:: Records to process ::
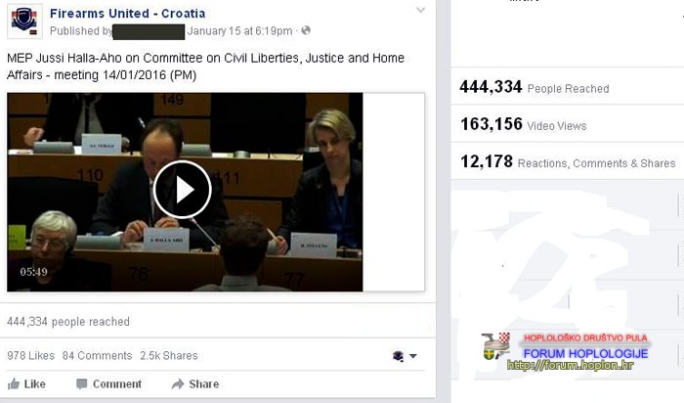The width and height of the screenshot is (684, 403).
Task: Open the 84 Comments link
Action: pos(97,355)
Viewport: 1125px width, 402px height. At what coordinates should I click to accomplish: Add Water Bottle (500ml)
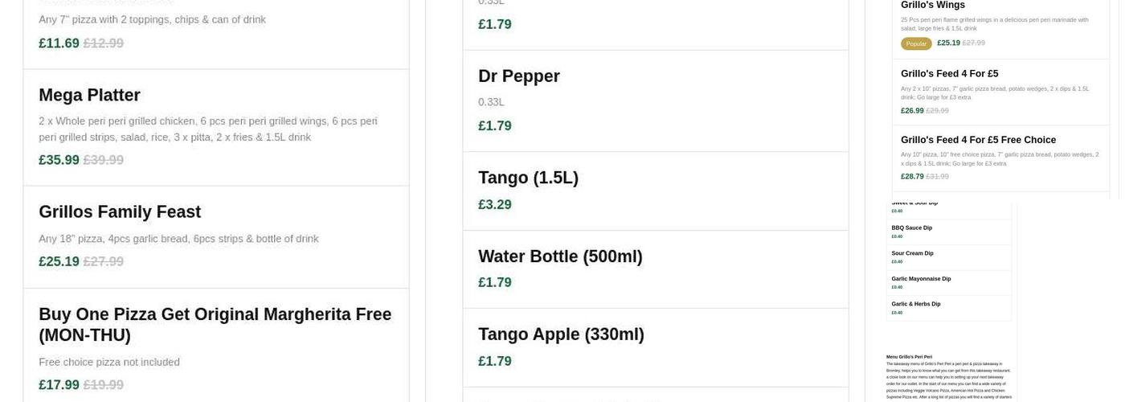560,256
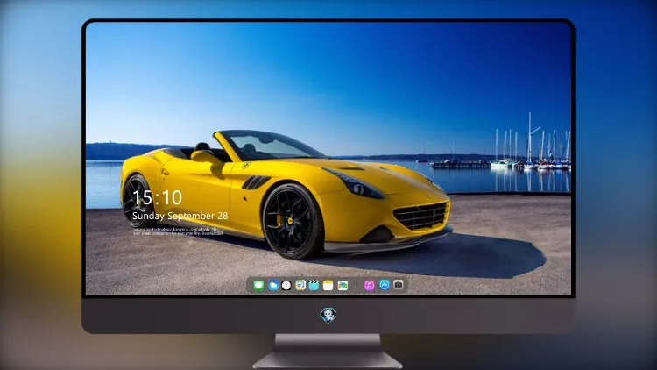Open the Camera app in the dock

(x=399, y=285)
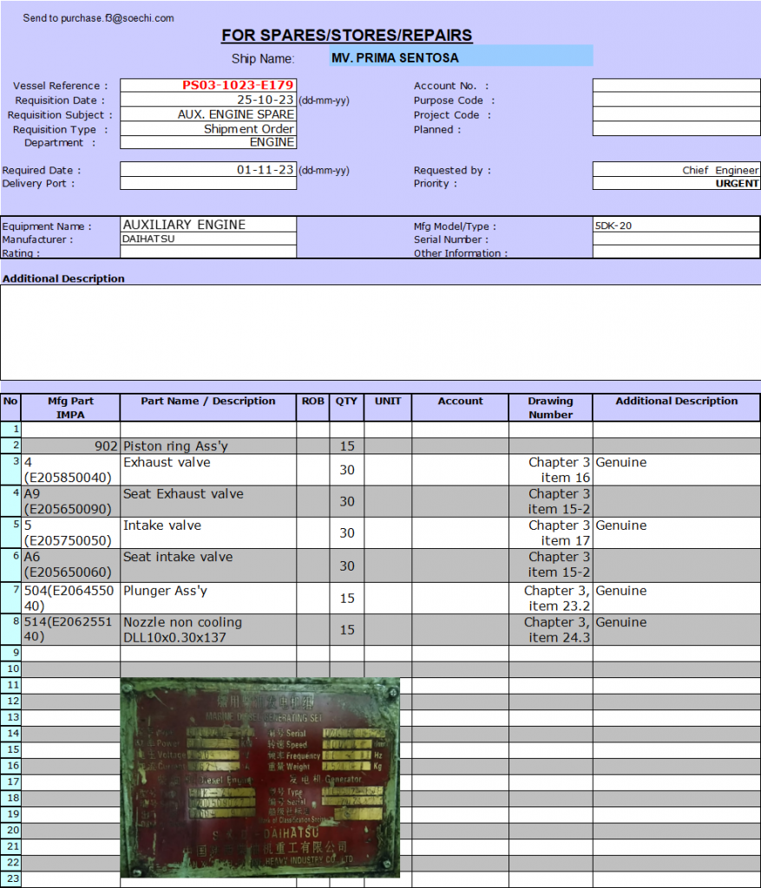Select the quantity cell for Seat Exhaust valve
Viewport: 761px width, 888px height.
(346, 501)
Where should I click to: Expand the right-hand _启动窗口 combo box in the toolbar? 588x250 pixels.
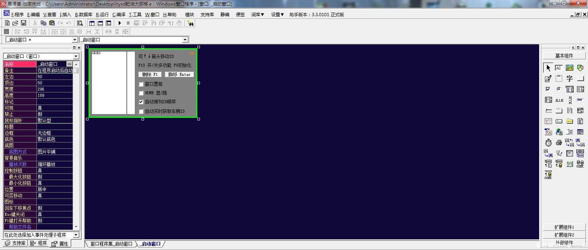point(185,40)
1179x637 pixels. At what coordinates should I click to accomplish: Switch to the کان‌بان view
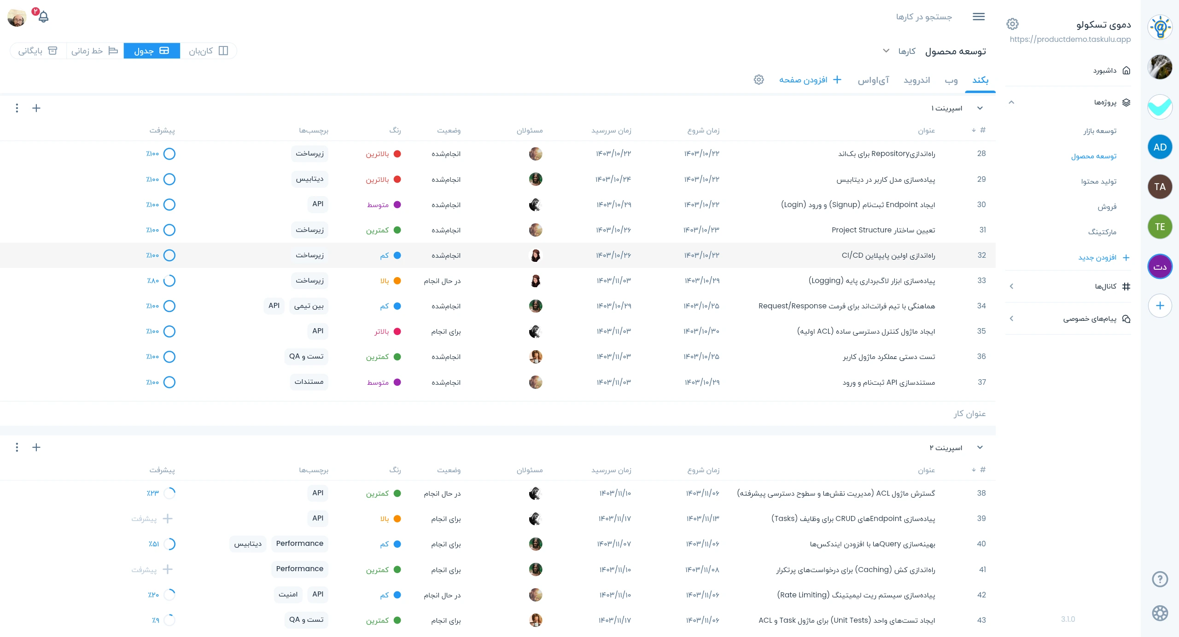point(208,51)
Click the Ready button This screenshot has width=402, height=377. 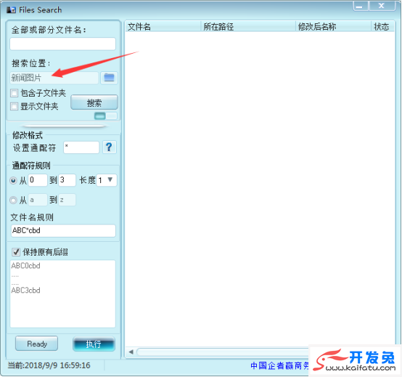(37, 344)
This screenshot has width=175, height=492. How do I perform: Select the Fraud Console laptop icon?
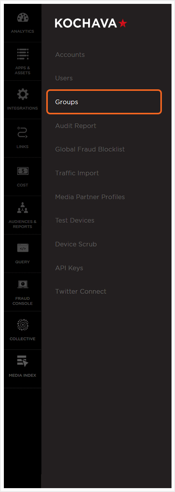click(22, 285)
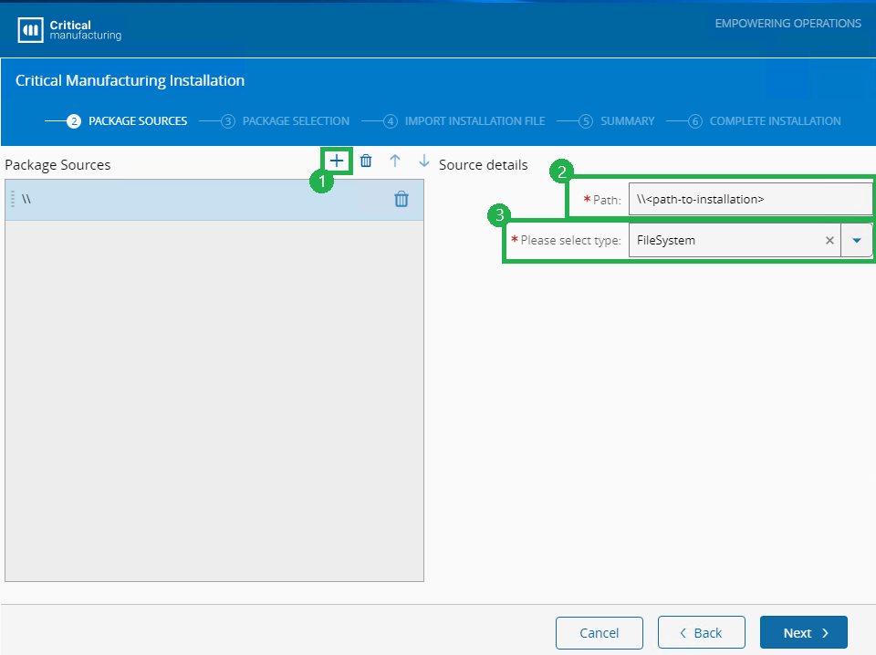This screenshot has width=876, height=655.
Task: Cancel the installation wizard
Action: pos(600,633)
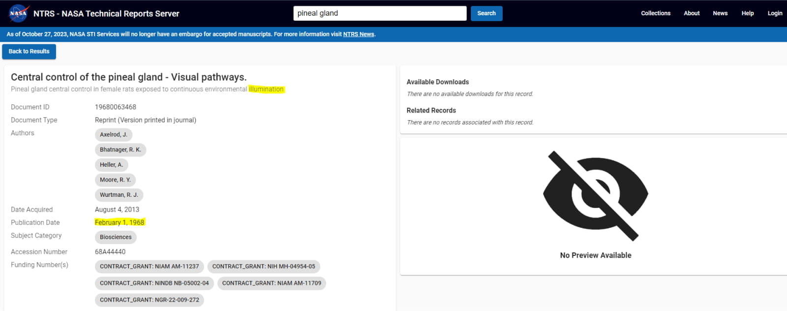
Task: Select funding chip NIAM AM-11237
Action: pyautogui.click(x=149, y=267)
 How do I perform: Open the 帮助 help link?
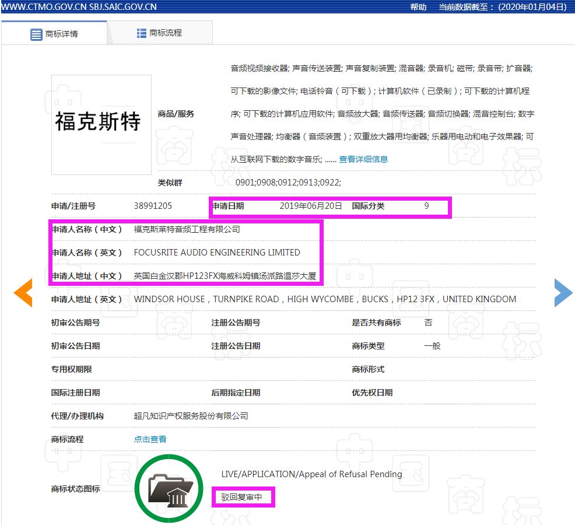click(x=419, y=8)
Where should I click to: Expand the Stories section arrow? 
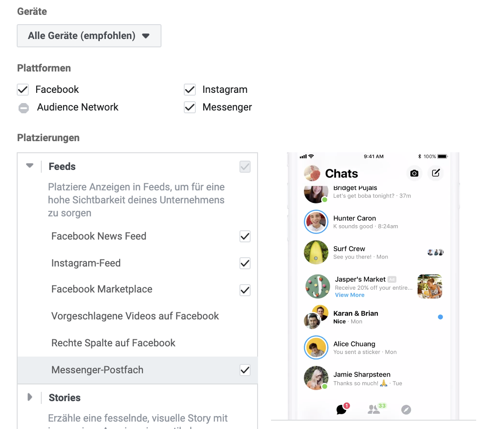30,397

:: Required action ::
Your output should be exactly the lines of the records above from the one with "This screenshot has width=175, height=492." through the last, both ends included, with pictures excluded.

:: Completed task ::
This screenshot has width=175, height=492. How do I perform: Select the Fraud Console laptop icon?
click(22, 285)
This screenshot has width=876, height=655.
Task: Cancel the installation wizard
Action: pos(600,633)
Task: Select funding chip NIAM AM-11237
Action: pyautogui.click(x=149, y=267)
 How do I perform: Open the 帮助 help link?
click(x=419, y=8)
Where should I click to: Expand the Stories section arrow? 
30,397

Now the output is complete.